The speed of rotation must be given in seconds per single revolution in 100% timescale in order for the following calculations to be made correctly so division of the time of revolution is necessary if the measurement was taken at a timescale lower than 100%.

Calculation

${\displaystyle Pp = \left ( \frac{r \times 2\pi}{t} \right )^3 \times \frac{n}{1000} }$

• ${\displaystyle r}$ is the average distance of the centre of the drag shaft to the central hubs of the wing panels, measured in block lengths (or metres). This is always 2 metres as the panels must be placed directly on the axle - unless testing for the "multiplier law" (see below).
• ${\displaystyle t}$ is the time in seconds at 100% timescale for the drag shaft to make one revolution.
• ${\displaystyle n}$ is the number of wing panels.

Derivation

This formula comes from the power required to overcome aerodynamic drag equation which predominantly states that the power required to overcome drag is half the cube of the object's velocity multiplied with the object's surface area in the direction of motion.

The air's density, coefficient of drag and the halving can be ignored since they will remain constant for wing panels moving in the game and what is needed is a method of power comparison.

${\displaystyle r \times 2\pi}$ is the distance the wing panel travels in one revolution (the circumference of a circle from its radius).

This, divided by the time taken for the wing panel to make one revolution, is the speed of the wing panel relative to the air (as speed is distance over time).

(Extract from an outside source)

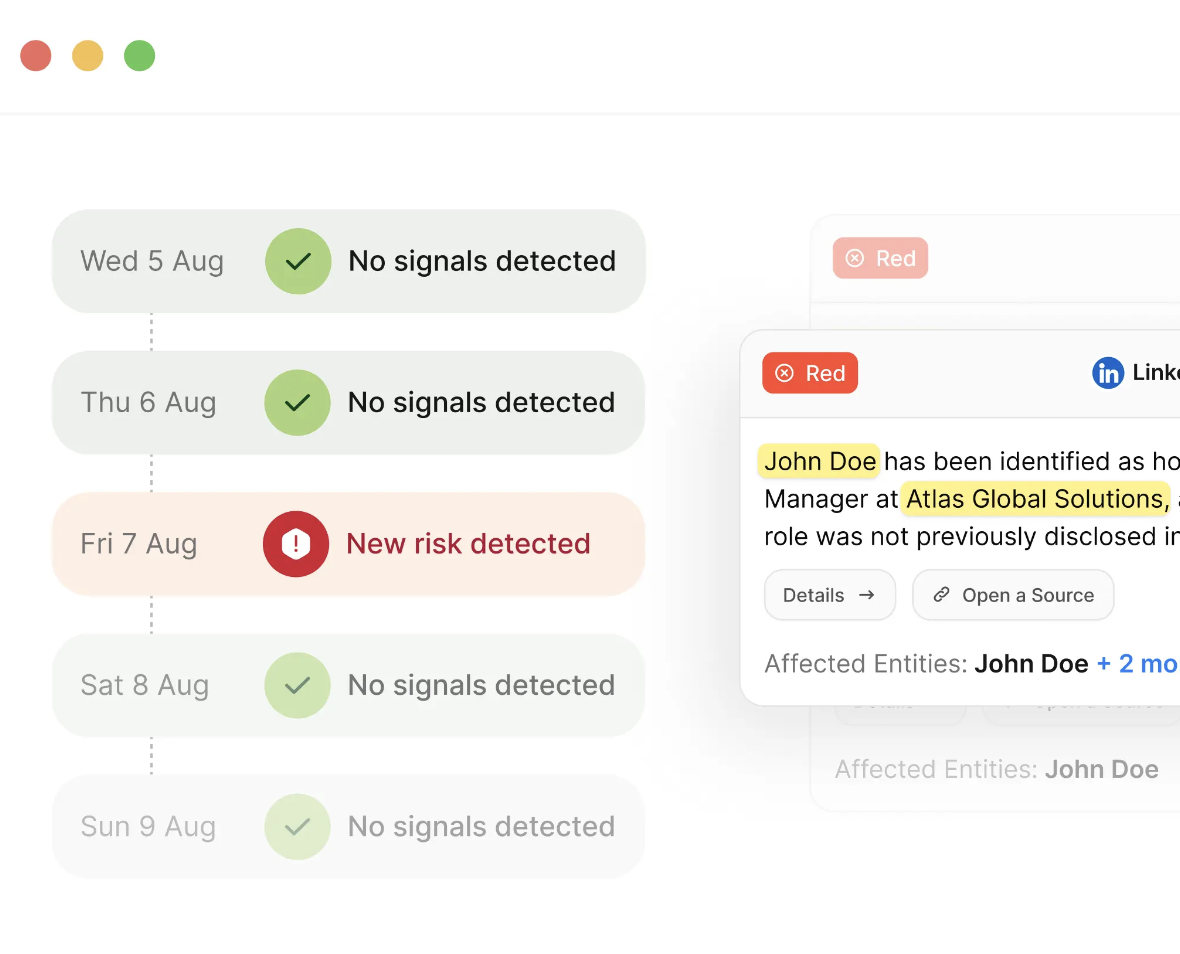1180x954 pixels.
Task: Select the Fri 7 Aug date label
Action: [x=138, y=544]
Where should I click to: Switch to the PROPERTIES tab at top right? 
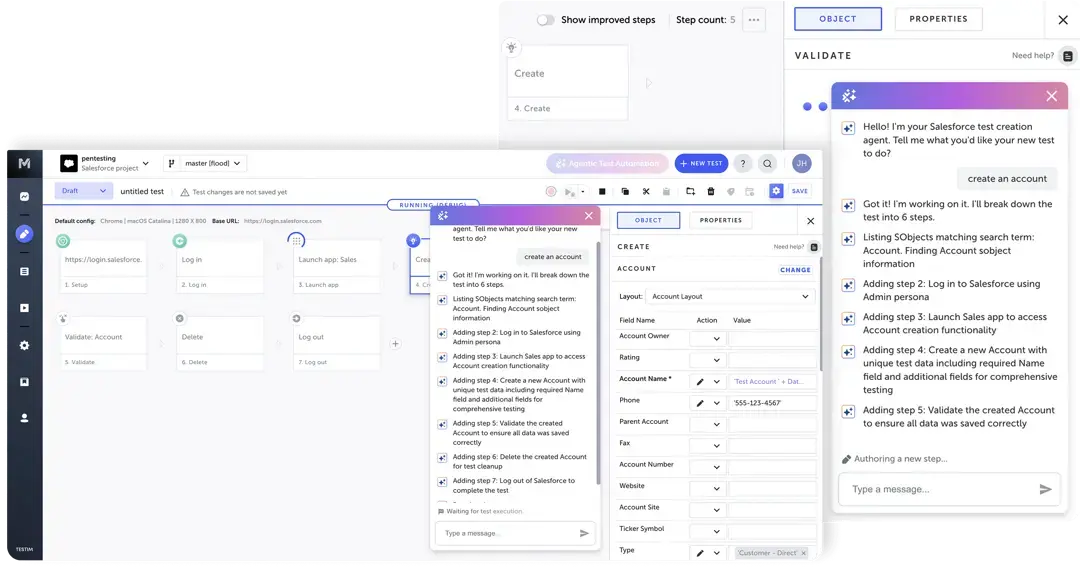(x=938, y=19)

The multiplication by the number of wing panels is to take into account the total active surface area of the drag shaft, it's division by 1000 is arbitrary but is there to prevent Pp values getting too high. For example, a device consisting of a small wood block placed on and below the drag shaft with a flying block attached to the side of these, as displayed in the image, has a power of approximately 2.4 Pp after the division.

Accuracy

The equation cannot be exploited to its full potential due to the fact that for unknown reasons, it functions unpredictably if the panels are placed on each other's end to make the arms of the drag shaft longer: It seems that a multiplier equal to the number of wing panels on each arm is needed to get the correct value for Pp. However, if not all arms of the drag shaft are the same length, and the mean length of the arms is used as a multiplier, then even this rule appears to break down.

Further testing is required to verify or disprove the multiplier rule.